◆ RECORDS TO USE:
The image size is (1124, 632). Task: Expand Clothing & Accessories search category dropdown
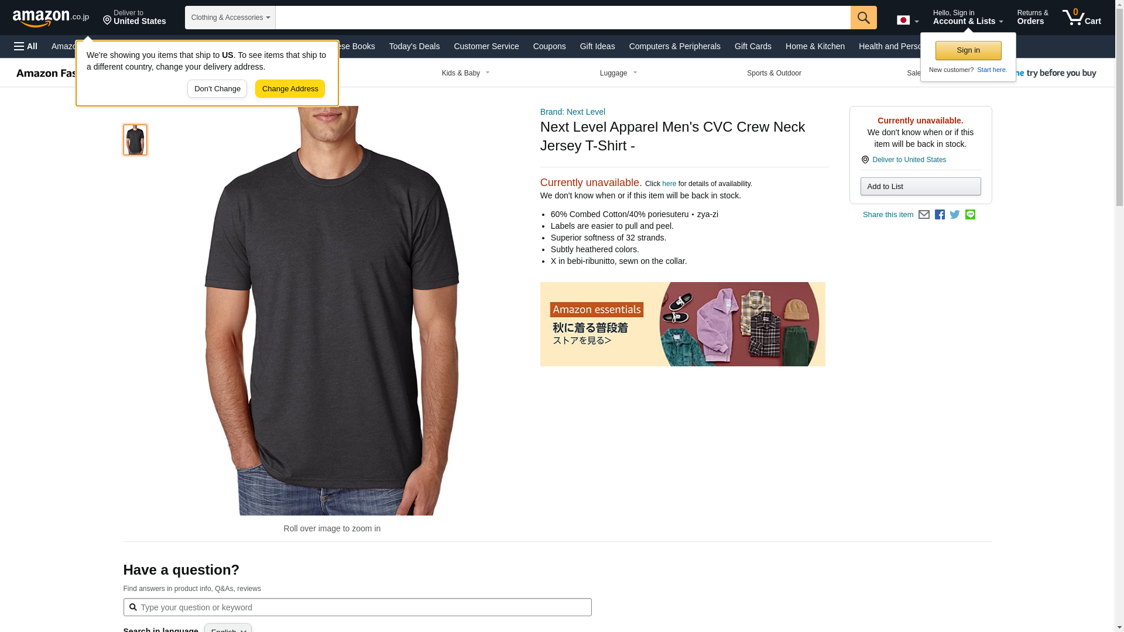[230, 18]
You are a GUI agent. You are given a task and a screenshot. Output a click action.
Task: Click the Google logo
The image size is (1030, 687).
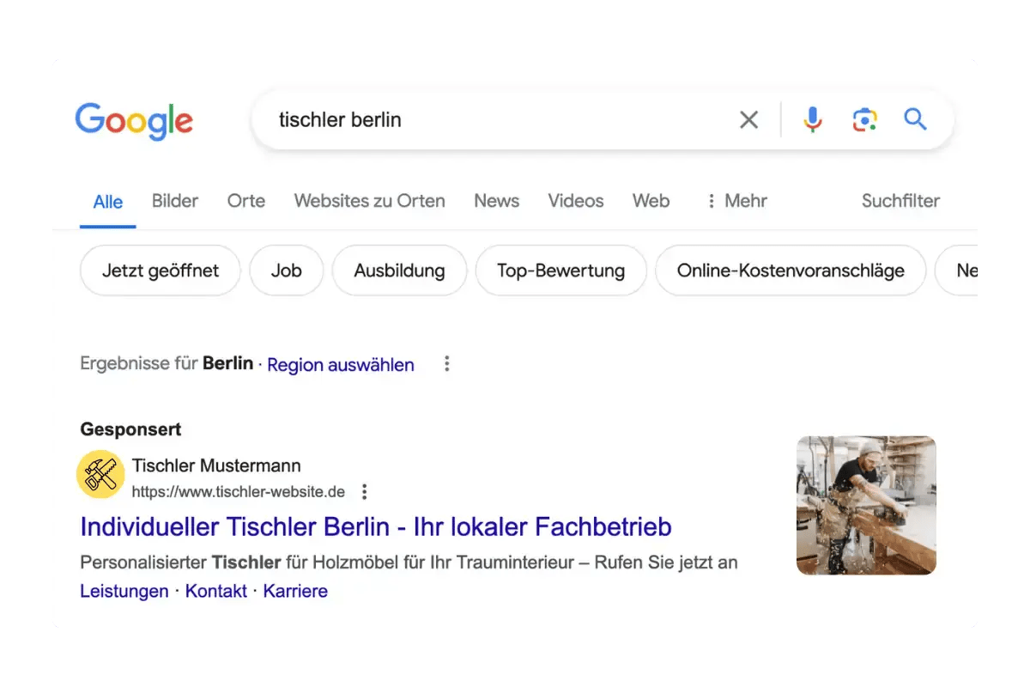[x=134, y=121]
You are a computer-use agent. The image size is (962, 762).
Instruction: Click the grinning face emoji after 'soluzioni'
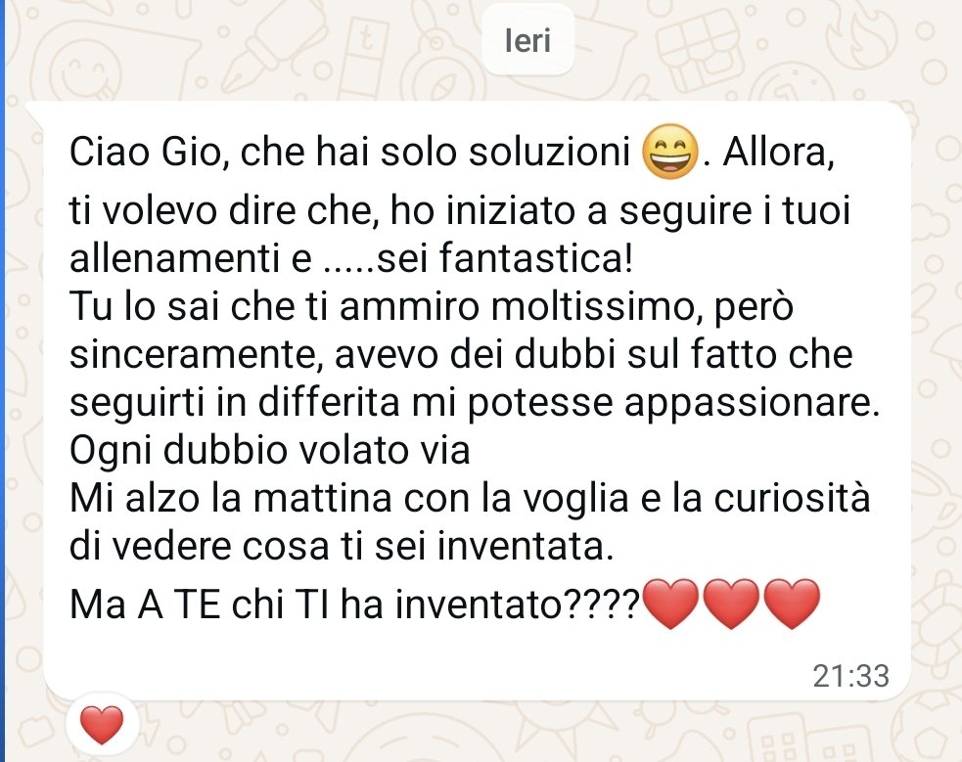670,151
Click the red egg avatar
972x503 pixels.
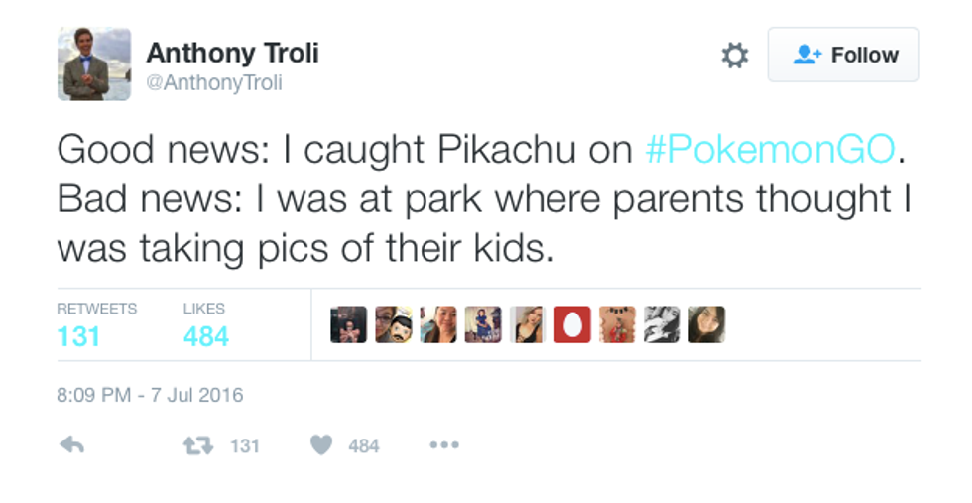[x=572, y=324]
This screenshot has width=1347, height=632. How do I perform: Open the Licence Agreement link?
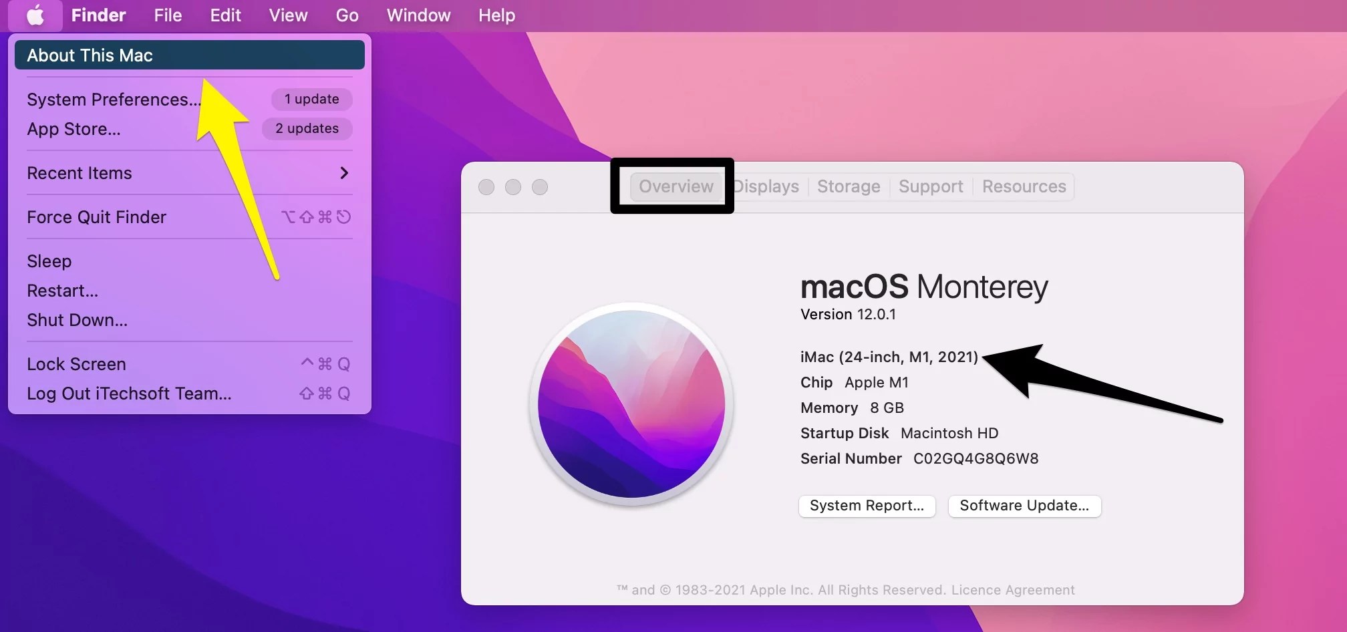point(1014,590)
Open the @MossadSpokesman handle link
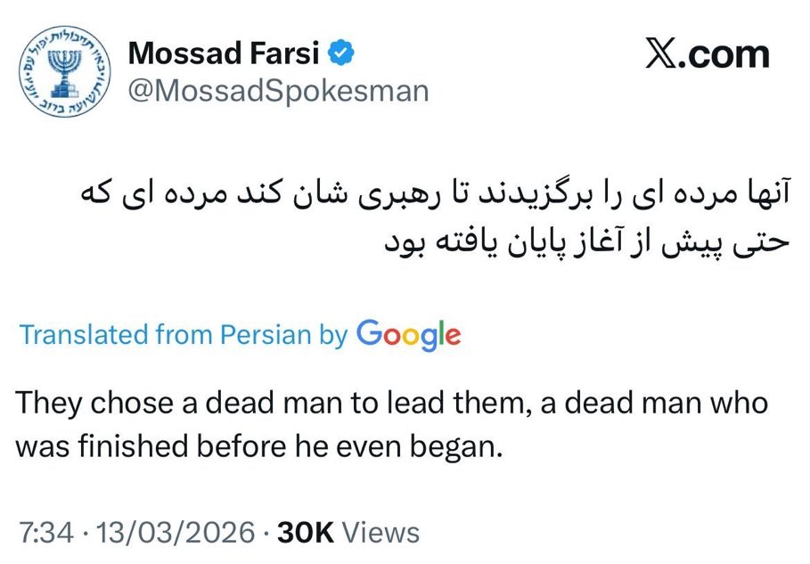810x564 pixels. [x=279, y=90]
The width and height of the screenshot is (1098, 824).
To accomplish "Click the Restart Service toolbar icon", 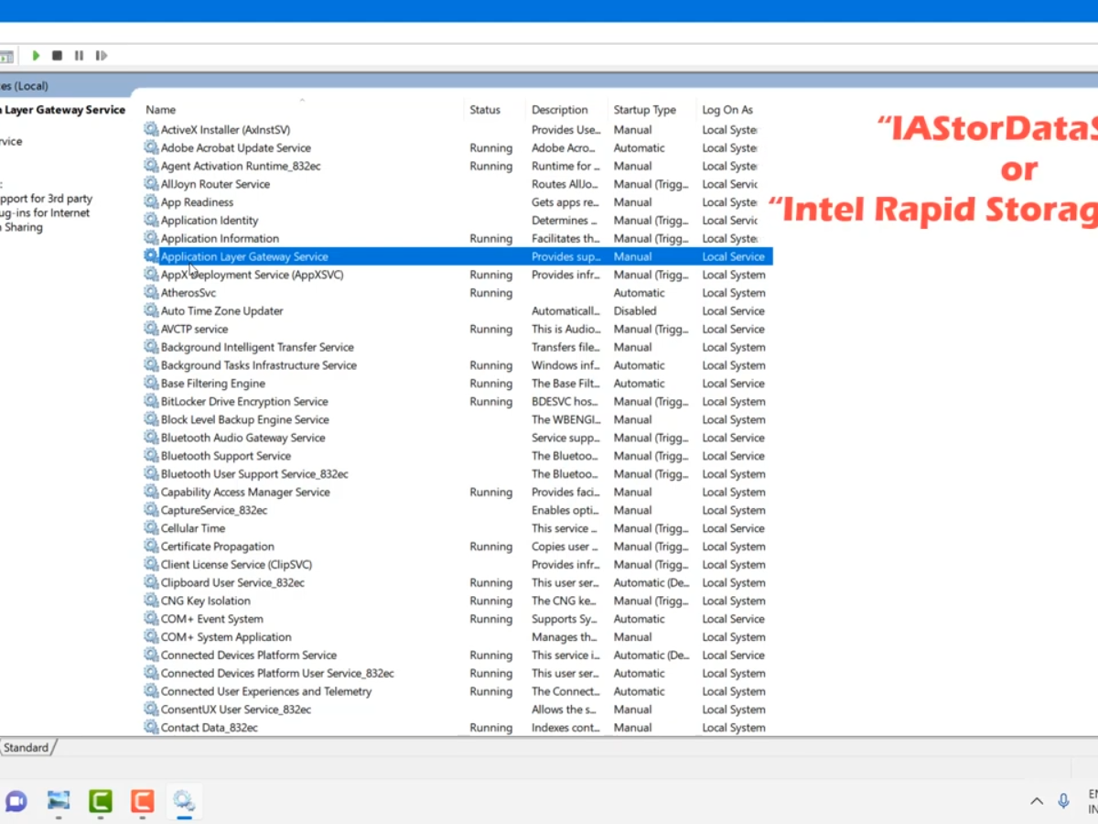I will coord(101,56).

◆ EXERCISE OBJECTIVE: Retype the lines from the one with "You are a GUI" up to and including the one with "[x=134, y=121]", leaving out the pictures.

◆ SOLUTION FOR THIS PROBLEM:
You are a GUI agent. You are given a task and a screenshot. Output a click action.
Task: Click the Google logo
The image size is (1030, 687).
[x=134, y=121]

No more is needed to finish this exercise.